# [Texto fuente]
Volvamos a las raíces. Somos hijos de la música del
tiempo. Herederos de un universo que habla de nosotros. Ciertamente tenemos que
armonizar sintonías. Rehacer nuestro propio arraigo con el entorno. Inventarnos
lenguajes más armónicos. Abandonar lo que nos destruye como personas. Hay un
mundo interior desconocido. Una atmósfera que va más allá de las palabras.
Una mística que tiene su propia liturgia ajena a todo sentimiento de
superioridad o de dominio. Todos, en el fondo, tenemos una misión que cumplir.
No lo podemos hacer en solitario. Busquemos puntos de referencia, referentes,
para recomponer tantas unidades rotas, destrozadas, hundidas. Indudablemente,
hemos de volver al corazón de las cosas, a dejarnos sorprender por su poesía.
Este es el auténtico desvelo que debemos avivar, y no el de la acumulación de
las riquezas en manos de unos pocos. Me niego a que me impongan el yugo de la
esclavitud. Reflexionemos. Sé que no es fácil determinar los derechos y las
obligaciones de cada cual, de los que aportan el capital y de lo que ponen el
trabajo, máxime en un mundo tan complejo. Por eso, hoy más que nunca la
ciudadanía demanda con toda razón que los derechos humanos se apliquen en todo
el mundo, frente a cualquier otro interés de poder.
La corrupción
desde siempre ha estado al alcance de la mano. Hay una podredumbre que todo lo
corrompe. ¿Quién no se ha sentido Dios alguna vez?. Si tomásemos las raíces
de nuestra existencia primera, tomaríamos con más ilusión el ayudar a los demás,
en lugar de servirnos de su miseria. Necesitamos transformarnos, recuperar la
conciencia solidaria, el carácter humano y universal de lo creado, salir al
encuentro del despojado, hacer memoria de la vida pasada, crecer hasta
convertirse en una verdadera luz. Cualquier ser humano se merece un horizonte
por el que caminar sin desesperación. Tenemos que dejarnos conducir menos por
el poder y más por la brisa suave de nuestras habitaciones interiores. Es
saludable escucharse para poder tomar el camino acertado. Busquemos el silencio
como un proceso creativo. En un asunto de discernimiento, hasta la soledad
deseada es la mejor compañía. Desde luego, necesitamos volver a empezar en
tantas cosas. La originalidad consiste en volver al comienzo, a la simplicidad
de las primeras soluciones. No olvidemos que pasamos de lo dicho a lo
contradicho con una facilidad prodigiosa, y aunque lo que ha sido, hoy ya no es,
vale la pena persistir, reanudar, emprender. No vayamos al mar sin estrella que
nos oriente, ni por la tierra caminemos sin libro que nos cautive.

# [Datos proporcionados]

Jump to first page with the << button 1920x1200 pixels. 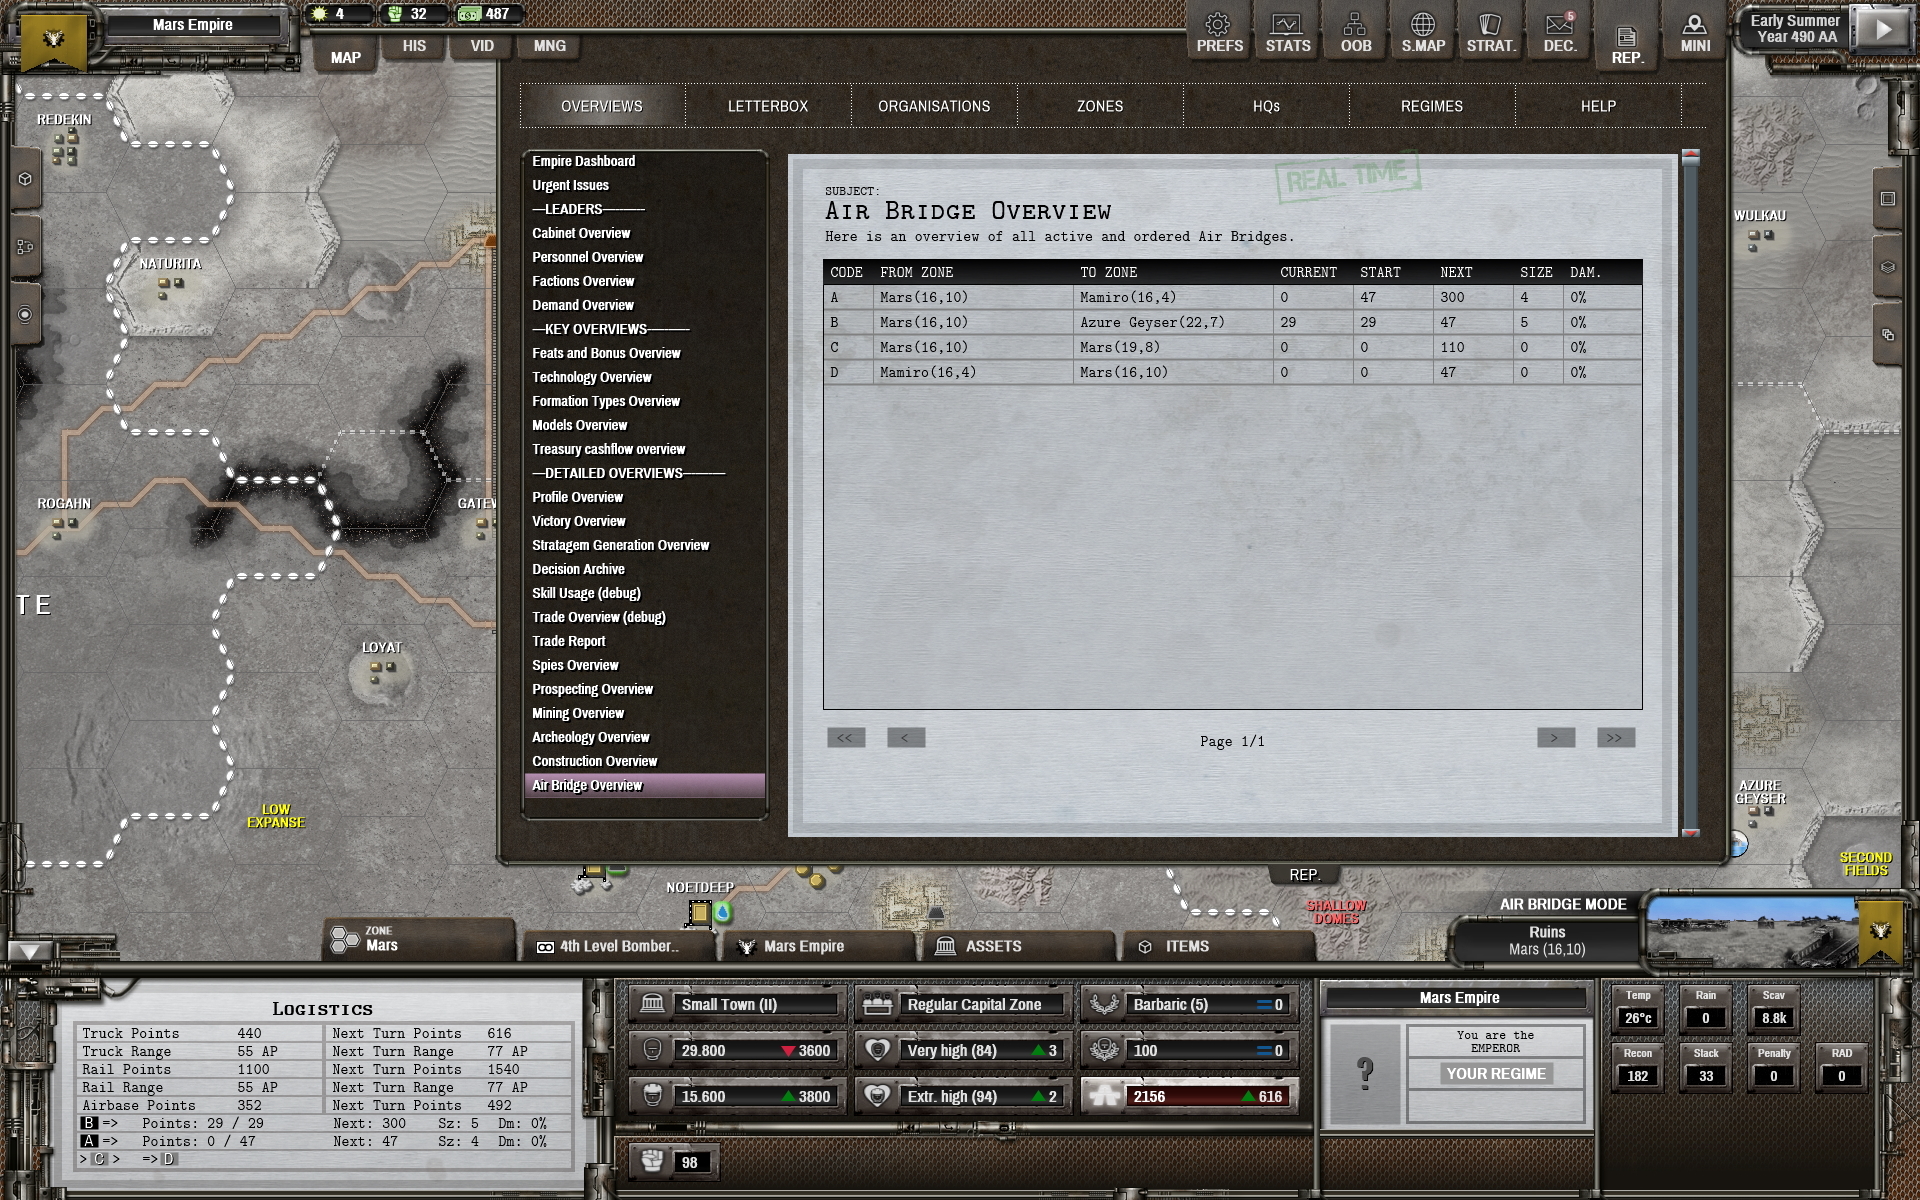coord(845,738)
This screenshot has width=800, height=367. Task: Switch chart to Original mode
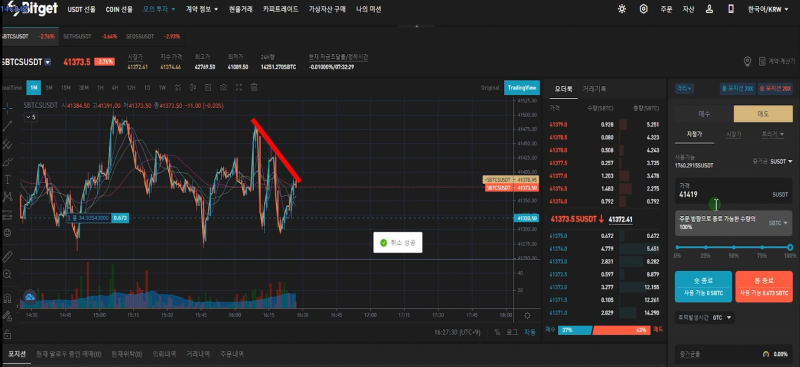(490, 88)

# [Tus tareas]
1. En el texto sobre volver a las raíces, ¿qué verbos en infinitivo siguen a "vale la pena"?
2. Reproduce del texto sobre volver a las raíces el tramo que va de "Volvamos a las" a "de las palabras.".

# [Respuestas]
1. persistir, reanudar, emprender

2.
Volvamos a las raíces. Somos hijos de la música del
tiempo. Herederos de un universo que habla de nosotros. Ciertamente tenemos que
armonizar sintonías. Rehacer nuestro propio arraigo con el entorno. Inventarnos
lenguajes más armónicos. Abandonar lo que nos destruye como personas. Hay un
mundo interior desconocido. Una atmósfera que va más allá de las palabras.